Ia mengungkapkan bahwa Bolsel saat ini telah memiliki empat Rumah Pemotongan Hewan (RPH) dan 20 Rumah Pemotongan Unggas (RPU) sebagai infrastruktur pendukung industri halal. Namun, keterbatasan tenaga Juru Sembelih Halal (Juleha) tersertifikasi yang baru berjumlah empat orang masih menjadi tantangan.
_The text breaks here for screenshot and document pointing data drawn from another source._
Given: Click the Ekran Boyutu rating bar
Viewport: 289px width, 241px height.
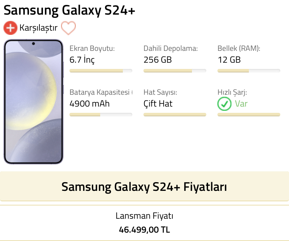Looking at the screenshot, I should click(x=101, y=71).
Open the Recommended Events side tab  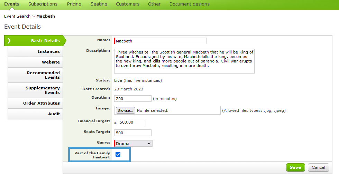tap(35, 75)
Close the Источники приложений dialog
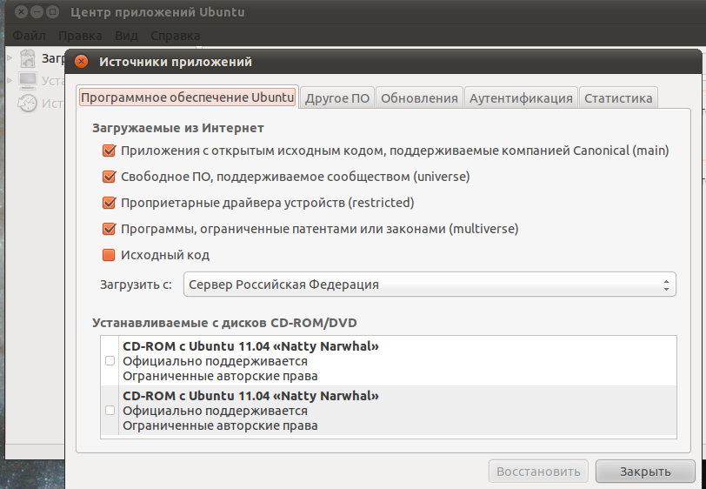The width and height of the screenshot is (706, 489). point(82,62)
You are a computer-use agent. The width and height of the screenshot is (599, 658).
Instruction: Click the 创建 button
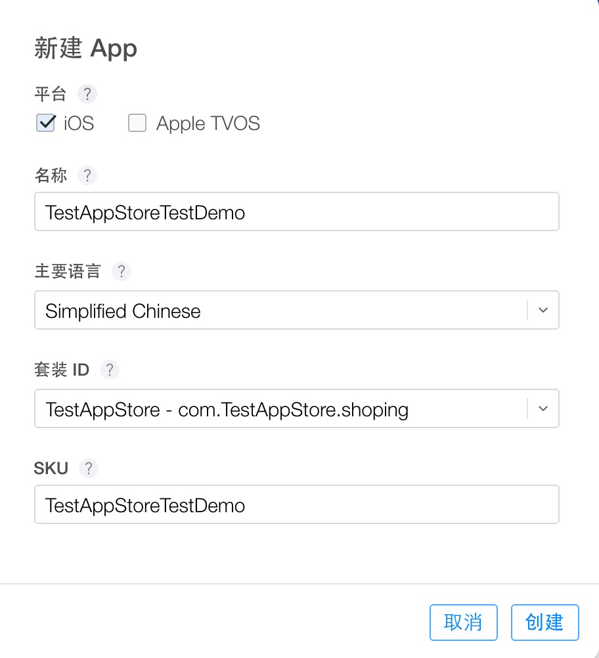tap(544, 622)
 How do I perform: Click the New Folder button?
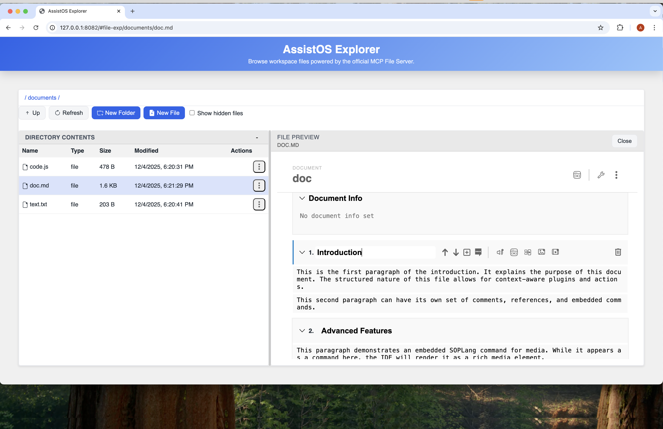pyautogui.click(x=116, y=113)
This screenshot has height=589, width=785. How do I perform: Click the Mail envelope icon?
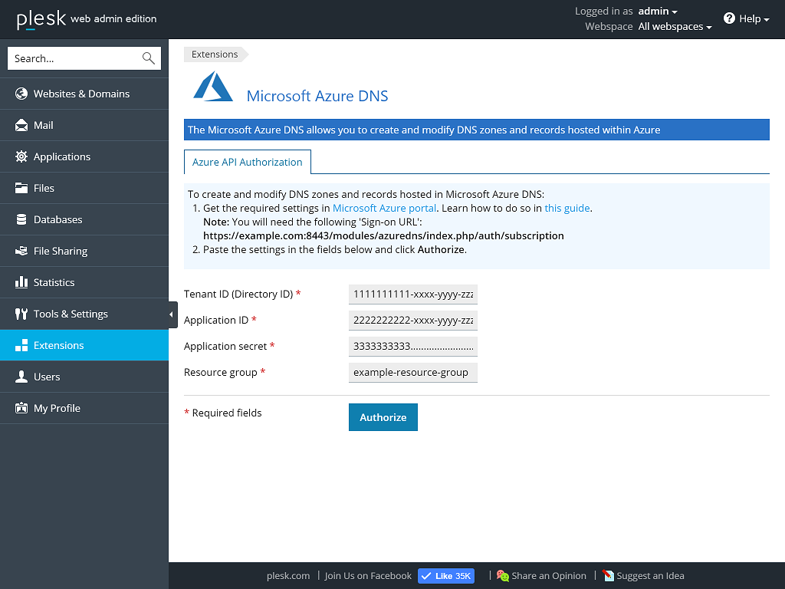[x=21, y=125]
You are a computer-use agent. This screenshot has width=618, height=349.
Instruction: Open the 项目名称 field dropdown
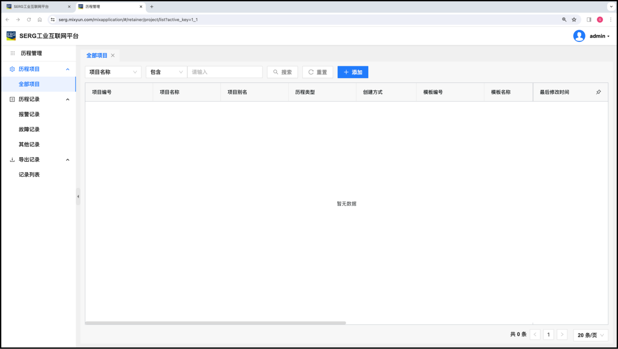click(x=113, y=72)
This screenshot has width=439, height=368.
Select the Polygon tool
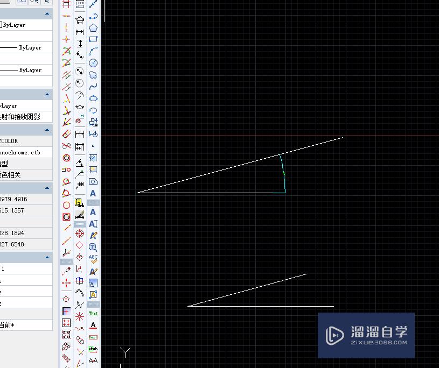93,27
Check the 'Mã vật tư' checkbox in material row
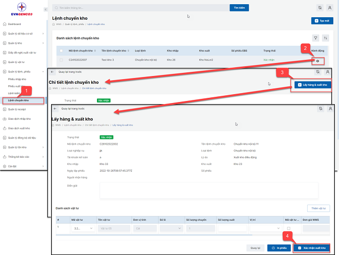 288,227
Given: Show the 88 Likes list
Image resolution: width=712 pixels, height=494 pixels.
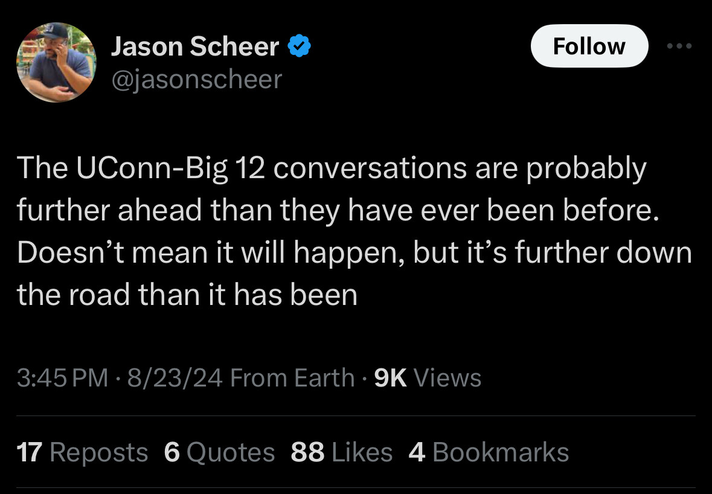Looking at the screenshot, I should [341, 452].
Untuk itu, Pemkab Bolsel berkomitmen memperluas sertifikasi Juleha melalui kerja sama dengan Kementerian Agama dan mitra strategis lainnya guna memperkuat industri halal daerah dan meningkatkan kepercayaan masyarakat terhadap produk pangan lokal.

Dalam agenda tersebut, Bupati Iskandar juga menandatangani nota kesepahaman (MoU) optimalisasi Pendapatan Asli Daerah (PAD) antara Pemerintah Provinsi Sulawesi Utara dengan 15 kabupaten/kota bersama Bank SulutGo, serta MoU dukungan program KDEKS berupa sertifikasi halal RPU di Bolsel.
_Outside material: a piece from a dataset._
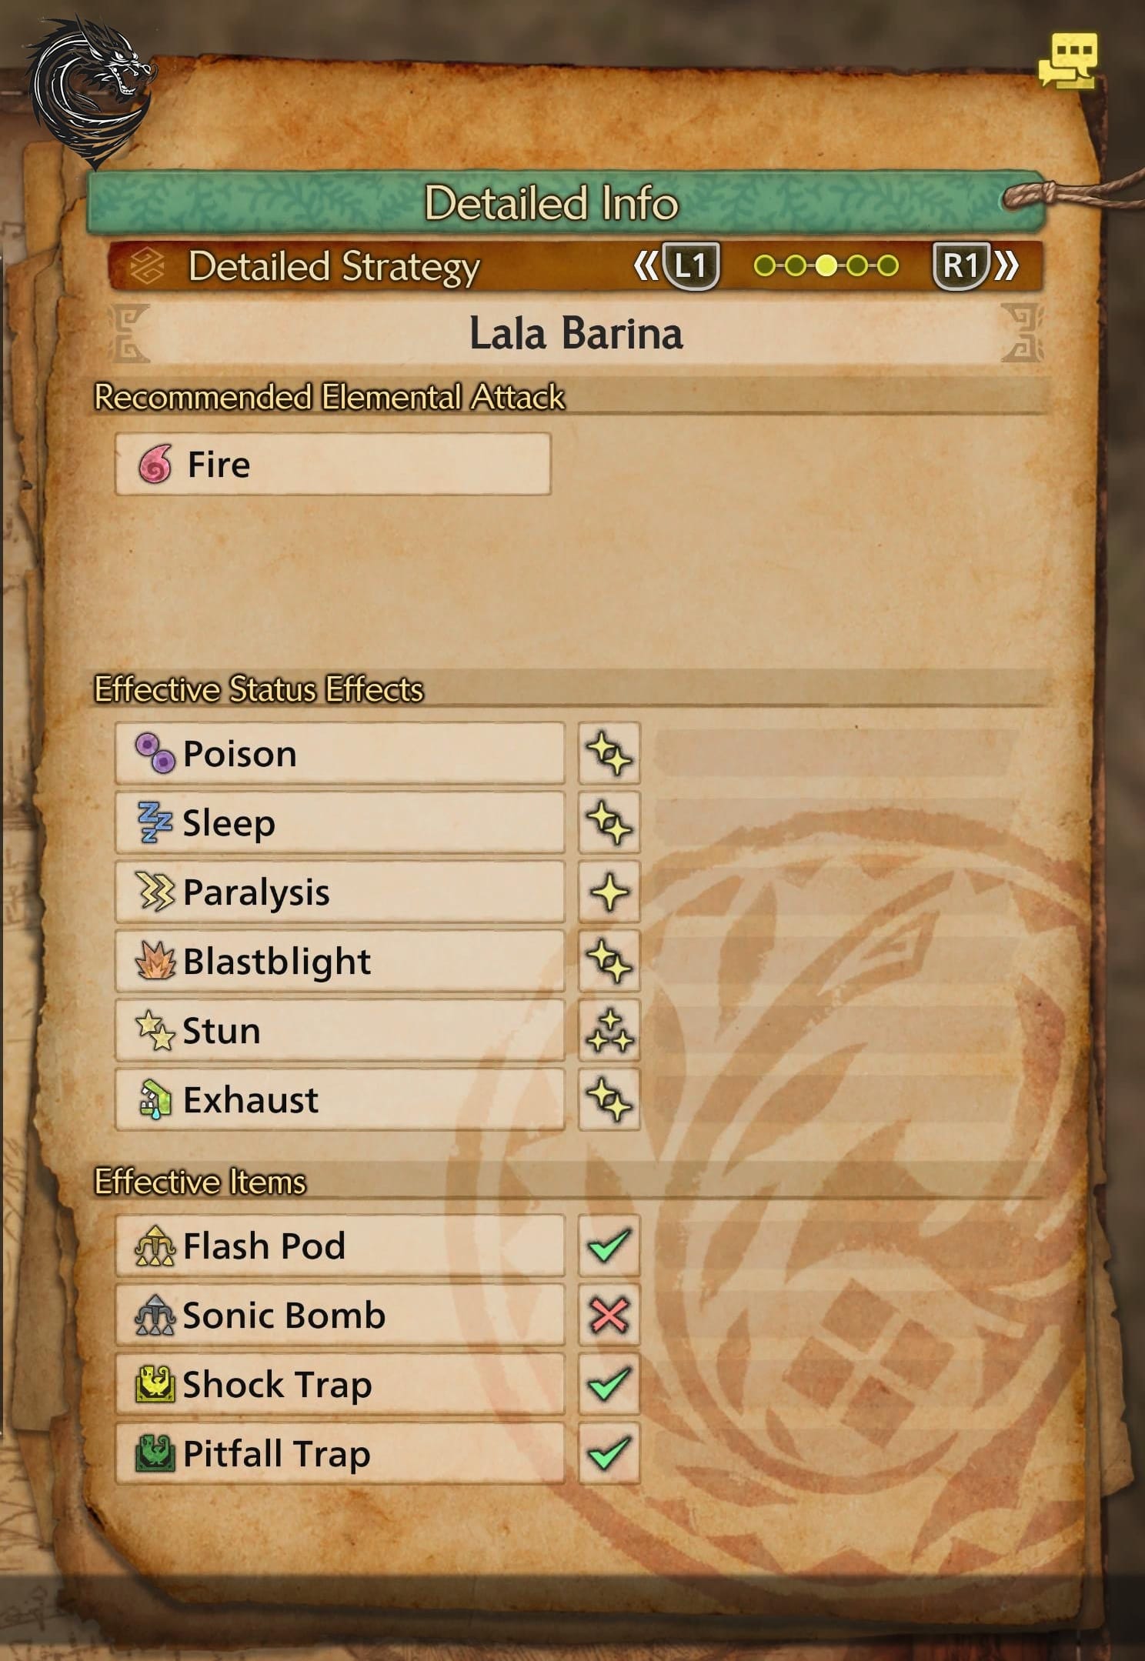Click the Sleep status icon
Image resolution: width=1145 pixels, height=1661 pixels.
155,822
Sementara itu, Gubernur Yulius Selvanus menyampaikan bahwa pembangunan di Sulawesi Utara berfokus pada prinsip kesetaraan dan pemerataan. Ia menyebut Indeks Pembangunan Manusia (IPM) Sulut saat ini mencapai sekitar 76,3 persen dengan tren yang semakin berimbang antar daerah. Bolsel sendiri mengalami peningkatan IPM dari 69 menjadi 70,3 persen.

“Capaian ini menunjukkan progres yang patut kita syukuri dan terus kita dorong. Daerah-daerah yang masih membutuhkan percepatan, seperti Bolsel, akan menjadi prioritas dalam penguatan program-program Pemprov Sulut,” ungkapnya.

Turut mendampingi Bupati Iskandar dalam kegiatan tersebut, jajaran TPID, TP2DD, TP2ED, TPAKD, dan KDEKS Kabupaten Bolsel.